Repeat the material word for word, beginning at the line that contains "Where should I click to: Deselect" and stopping after the line that contains "click(x=1168, y=788)".

> [Dataset extract]:
++++++++++++++++++++

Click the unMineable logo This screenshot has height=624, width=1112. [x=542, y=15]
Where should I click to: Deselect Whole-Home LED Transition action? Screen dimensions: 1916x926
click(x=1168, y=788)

++++++++++++++++++++

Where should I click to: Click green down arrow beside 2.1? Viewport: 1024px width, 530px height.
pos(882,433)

++++++++++++++++++++

> [Task output]:
Where should I click to: Deselect Whole-Home LED Transition action? Screen dimensions: 1916x926
click(x=1168, y=788)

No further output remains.